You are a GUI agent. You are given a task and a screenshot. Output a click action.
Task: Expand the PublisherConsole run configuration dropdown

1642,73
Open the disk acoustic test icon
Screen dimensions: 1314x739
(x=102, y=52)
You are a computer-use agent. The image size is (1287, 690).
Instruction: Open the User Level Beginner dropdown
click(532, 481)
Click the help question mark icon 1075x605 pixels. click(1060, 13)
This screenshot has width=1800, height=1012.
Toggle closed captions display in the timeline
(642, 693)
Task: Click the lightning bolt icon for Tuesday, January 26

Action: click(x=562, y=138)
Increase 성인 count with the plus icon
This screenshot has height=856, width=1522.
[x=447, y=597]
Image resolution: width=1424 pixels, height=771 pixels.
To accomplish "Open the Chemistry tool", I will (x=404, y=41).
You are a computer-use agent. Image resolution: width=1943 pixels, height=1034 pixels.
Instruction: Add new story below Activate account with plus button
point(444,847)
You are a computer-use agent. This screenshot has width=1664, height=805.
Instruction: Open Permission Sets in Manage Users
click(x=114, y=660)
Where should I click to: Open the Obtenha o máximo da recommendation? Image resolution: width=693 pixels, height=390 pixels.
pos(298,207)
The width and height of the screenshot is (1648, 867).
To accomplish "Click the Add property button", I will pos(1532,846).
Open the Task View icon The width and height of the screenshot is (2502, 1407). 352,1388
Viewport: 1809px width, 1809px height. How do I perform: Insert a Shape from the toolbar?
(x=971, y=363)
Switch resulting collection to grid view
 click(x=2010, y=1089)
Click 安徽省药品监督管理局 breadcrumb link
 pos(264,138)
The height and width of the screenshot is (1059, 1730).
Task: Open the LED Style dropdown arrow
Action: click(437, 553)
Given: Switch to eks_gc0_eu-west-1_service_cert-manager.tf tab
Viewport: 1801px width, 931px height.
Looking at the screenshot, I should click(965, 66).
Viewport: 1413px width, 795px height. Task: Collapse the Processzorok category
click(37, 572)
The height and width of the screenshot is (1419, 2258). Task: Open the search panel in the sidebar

Your goal: All of the entries above should be output exactly as they are.

Answer section:
You are a GUI agent. You are given a task and a screenshot. Output a click action.
Task: Expand the PublisherConsole run configuration dropdown

1642,73
Open the disk acoustic test icon
Screen dimensions: 1314x739
(x=102, y=52)
You are a computer-use agent. The image size is (1287, 690).
Instruction: Open the User Level Beginner dropdown
click(532, 481)
Click the help question mark icon 1075x605 pixels. click(1060, 13)
This screenshot has width=1800, height=1012.
Toggle closed captions display in the timeline
(642, 693)
Task: Click the lightning bolt icon for Tuesday, January 26

Action: click(x=562, y=138)
Increase 성인 count with the plus icon
This screenshot has height=856, width=1522.
[x=447, y=597]
Image resolution: width=1424 pixels, height=771 pixels.
To accomplish "Open the Chemistry tool", I will (x=404, y=41).
You are a computer-use agent. Image resolution: width=1943 pixels, height=1034 pixels.
Instruction: Add new story below Activate account with plus button
point(444,847)
You are a computer-use agent. This screenshot has width=1664, height=805.
Instruction: Open Permission Sets in Manage Users
click(x=114, y=660)
Where should I click to: Open the Obtenha o máximo da recommendation? Image resolution: width=693 pixels, height=390 pixels.
pos(298,207)
The width and height of the screenshot is (1648, 867).
To accomplish "Click the Add property button", I will pos(1532,846).
Open the Task View icon The width and height of the screenshot is (2502, 1407). 352,1388
Viewport: 1809px width, 1809px height. How do I perform: Insert a Shape from the toolbar?
(x=971, y=363)
Switch resulting collection to grid view
 click(x=2010, y=1089)
Click 安徽省药品监督管理局 breadcrumb link
 pos(264,138)
The height and width of the screenshot is (1059, 1730).
Task: Open the LED Style dropdown arrow
Action: click(437, 553)
Given: Switch to eks_gc0_eu-west-1_service_cert-manager.tf tab
Viewport: 1801px width, 931px height.
Looking at the screenshot, I should click(965, 66).
Viewport: 1413px width, 795px height. Task: Collapse the Processzorok category
click(37, 572)
The height and width of the screenshot is (1419, 2258). Task: Open the search panel in the sidebar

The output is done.